Selected text Start Marker

Despite this historical and cultural context, John von Neumann was certainly no angel. His thinking, directly, and indirectly was highly influential in the RAND Corporation, a strategic think-tank set up in 1948 to provide advice to the US Armed Forces. As part of his involvement in developing US Cold War strategy von Neumann became a proponent of a pre-emptive nuclear strike against the Soviet Union to prevent an even worse nuclear war. He was, so to speak a Cold War Warrior and later the author of the strategy of “mutually assured destruction” that carries the appropriate acronym that “Johnny” himself takes credit for: MAD. It is because of this that he has been engraved into popular culture. John von Neumann is apparently immortalized as Stanley Kubrick’s Dr Strangelove (von Neumann spent the last couple of years of his life in a wheelchair).
Game theory has been an enormously productive project in the science of society. We find political scientists, economists, and philosophers all applying his framework – and no less so than here at the Universität Hamburg. On the 8th November 2019, the Deutsche Forschungsgemeinschaft (DFG) approved a major interdepartmental (political science, economics, philosophy) application for a Research Training Group (Graduiertenkolleg) on Collective Decision-Making. One of the central methods? Game theory.[5]
[1] John von Neumann, Zur Theorie der Gesellschaftsspiele, Mathematische Annalen 1928, 100(1), pp. 295-320.
[2] Robert Leonard, Neumann, Morgenstern and the Creation of Game Theory: From Chess to Social Science 1900–1960, Cambridge University Press (2010), p. 245.
[3] Martin Peterson (ed), The Prisoner’s Dilemma, Cambridge University Press (2015), p. 1.
[4] n players S1, S2, . . . , Sn are playing a given game of strategy, G. How must one of the participants, Sm, play in order to achieve a most advantageous result?
[5] This essay draws its biographical information on John von Neumann from the following sources: Giorgio Isreal and Millán Gasca, The World as a Mathematical Game: John von Neumann and Twentieth Century Science, Birkhäuser (2009); Robert Leonard, Neumann, Morgenstern and the Creation of Game Theory: From Chess to Social Science 1900–1960, Cambridge University Press (2010); Norman Macrae, John von Neumann: The Scientific Genius Who Pioneered the Modern Computer, Game Theory, Nuclear Deterrence, and Much More. Pantheon Press (1992); William Poundstone, Prisoner’s Dilemma, Anchor Books (1992). I would like to thank Manfred J. Holler for his insightful comments.

Selected text End Marker
Data records Start Marker

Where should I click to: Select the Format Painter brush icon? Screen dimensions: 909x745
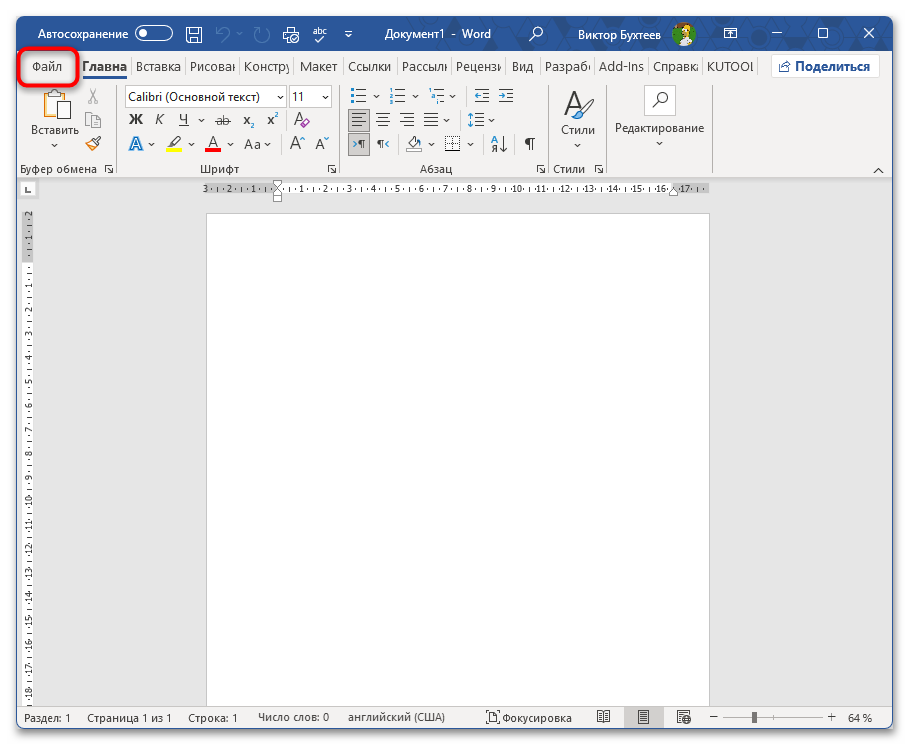(93, 143)
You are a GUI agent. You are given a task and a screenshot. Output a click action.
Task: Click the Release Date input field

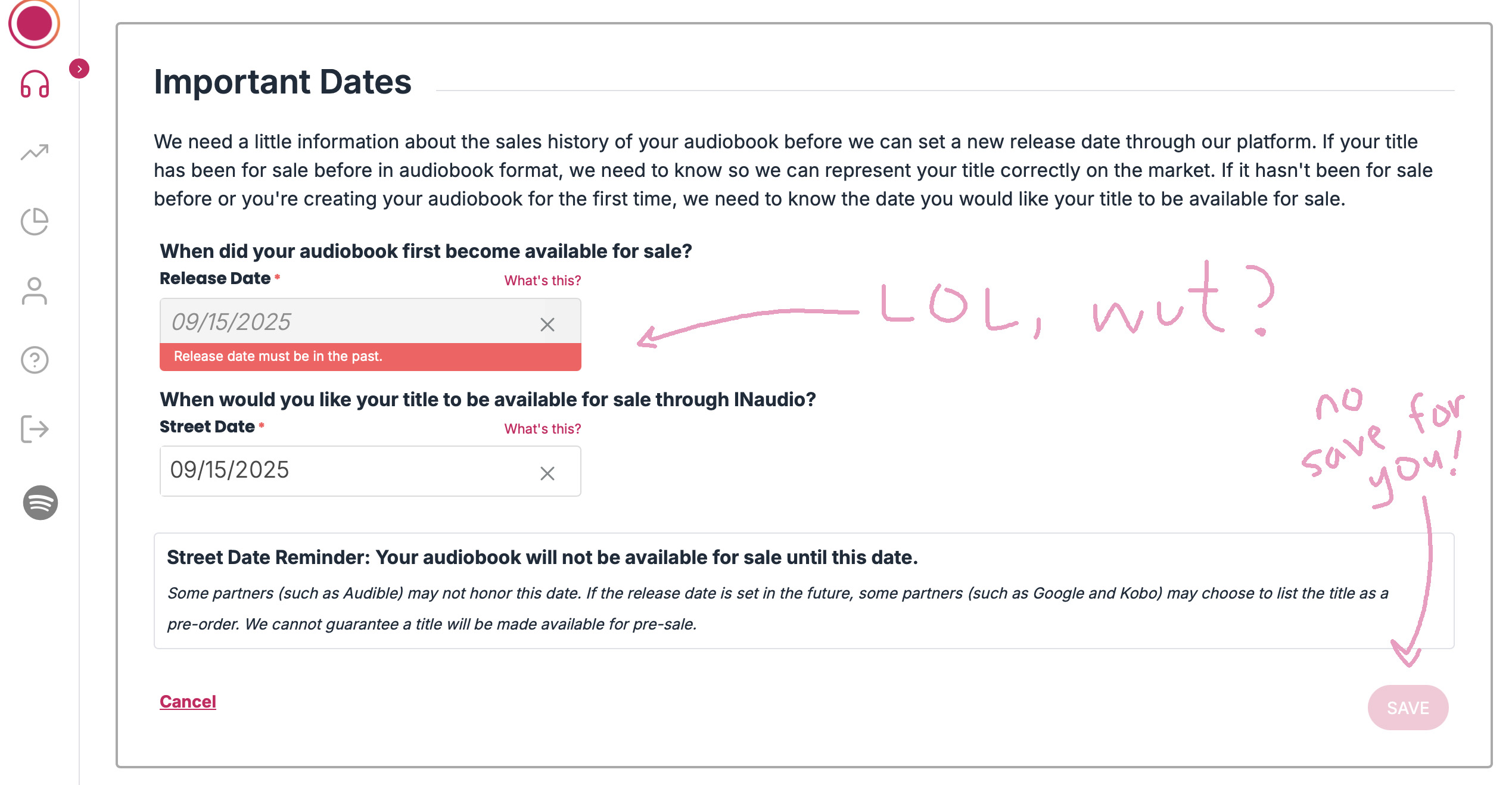346,322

Data records End Marker

▶ _Assignment A_: According to the text on John von Neumann, why was the RAND Corporation set up?
▶ _Assignment B_: Copy word for word the part of the text on John von Neumann from "[2] Robert Leonard, Neumann, Morgenstern" to "most advantageous result?".
Nothing in the records is needed here.

▶ _Your response A_: To provide advice to the US Armed Forces.

▶ _Your response B_:
[2] Robert Leonard, Neumann, Morgenstern and the Creation of Game Theory: From Chess to Social Science 1900–1960, Cambridge University Press (2010), p. 245.
[3] Martin Peterson (ed), The Prisoner’s Dilemma, Cambridge University Press (2015), p. 1.
[4] n players S1, S2, . . . , Sn are playing a given game of strategy, G. How must one of the participants, Sm, play in order to achieve a most advantageous result?